Encouraging news on the fight against the coronavirus has helped fuel gains in stocks this week.
The S&P 500 Index INDEXSP: .INX has moved to its highest level in a month on the back of broadly-based rallies which saw two days (Monday and today) of upside volume outpacing downside volume by better than 9-to-1.
While the profound volatility of the last six weeks may mute this signal, it remains a welcome development at this juncture.
Additionally, today’s rally saw strength from small-cap and mid-cap stocks (which had been recent laggards), and leadership from the Energy sector (with hopes of an OPEC deal supporting Energy stocks as well as crude oil).
Overall, this provides further evidence that the downside momentum that emerged off of the February stock market peak has been broken and internally the stock market is beginning to heal.
While this does not preclude a meaningful re-test of the March lows, it does improve on the prospect that the most damaging elements of the bear market may be in the rearview mirror. While it is very encouraging that the downside momentum has been broken, we now need to see the market build on this with more evidence of broadening participation that more decisively turns momentum on the side of the bulls.

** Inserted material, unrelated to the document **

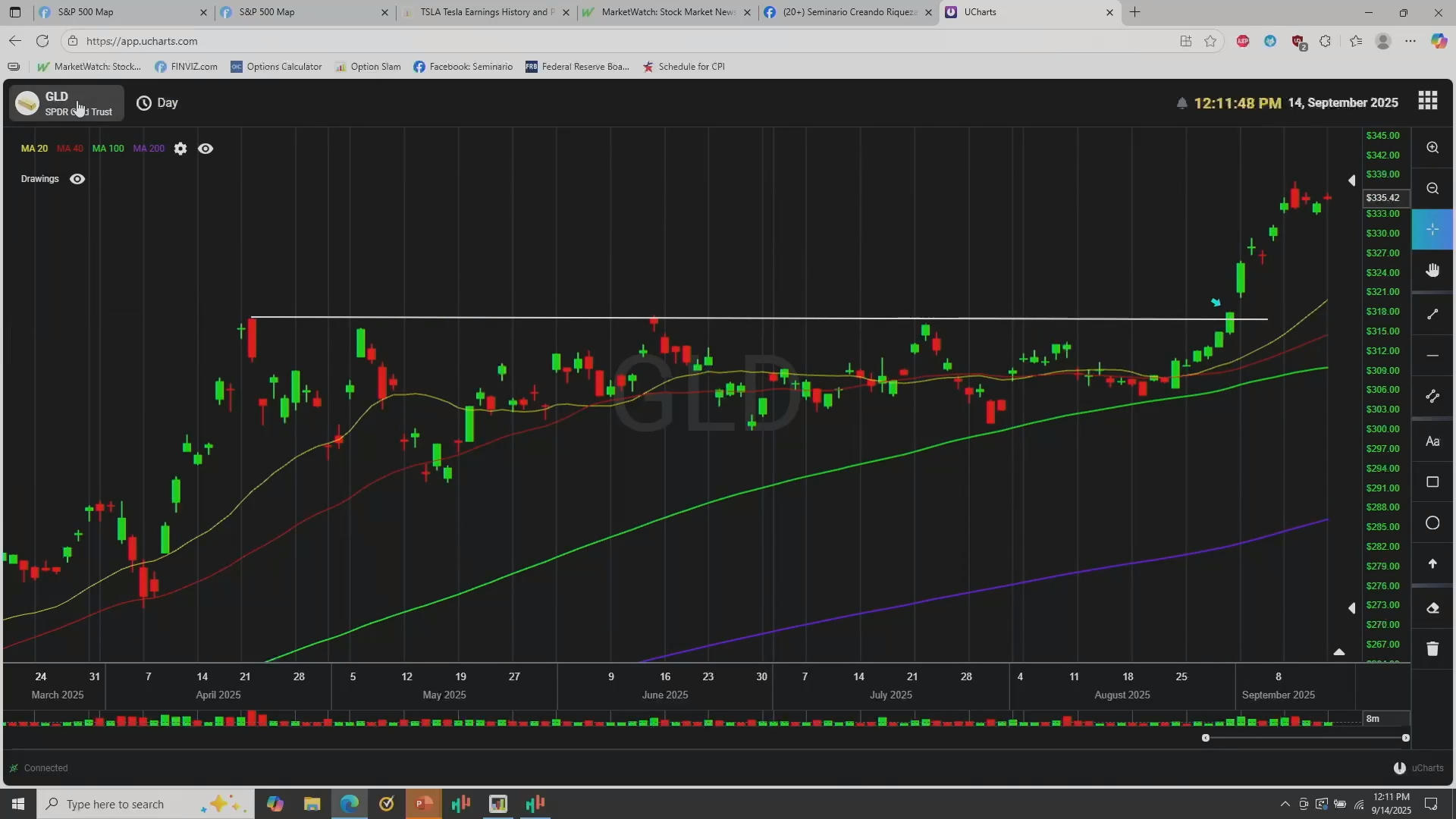
Task: Open the FINVIZ.com bookmark
Action: pyautogui.click(x=186, y=67)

As we move deeper into the second quarter, it will be important that periods of weakness include reduced volume and fewer stocks hitting new 52-week lows.
While the news on the virus front has been helpful, the economic situation remains a headwind for stocks. The economic impacts of the virus-related shutdown are only beginning to be realized.

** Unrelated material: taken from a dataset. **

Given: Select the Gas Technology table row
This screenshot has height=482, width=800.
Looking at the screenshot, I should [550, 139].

Historic levels of monetary and fiscal stimulus may help cushion the blow, but the path for the economy is likely to be rocky for some time. Additional stimulus plans are already on the drawing board in Congress. Nevertheless, the uncertainty over time frame and what the economy might look like on the other end suggests that stock market volatility will remain high well into the summer months. At this point the weight of the evidence remains neutral as we are looking for confirmation of recent strength and more clarity on the macro outlook.
The Bottom line: Improvements beneath the surface are very encouraging and could be suggesting that the most devastating part of the market decline may be behind us. We continue to look for longer-term trends to improve as opposed to offering short-term trading recommendations in a volatile market.
Any opinions expressed herein are solely those of the author, and do not in any way represent the views or opinions of any other person or entity.
Edited on April 9 at 10:14 am CST to add the word “market” to a sentence for clarification.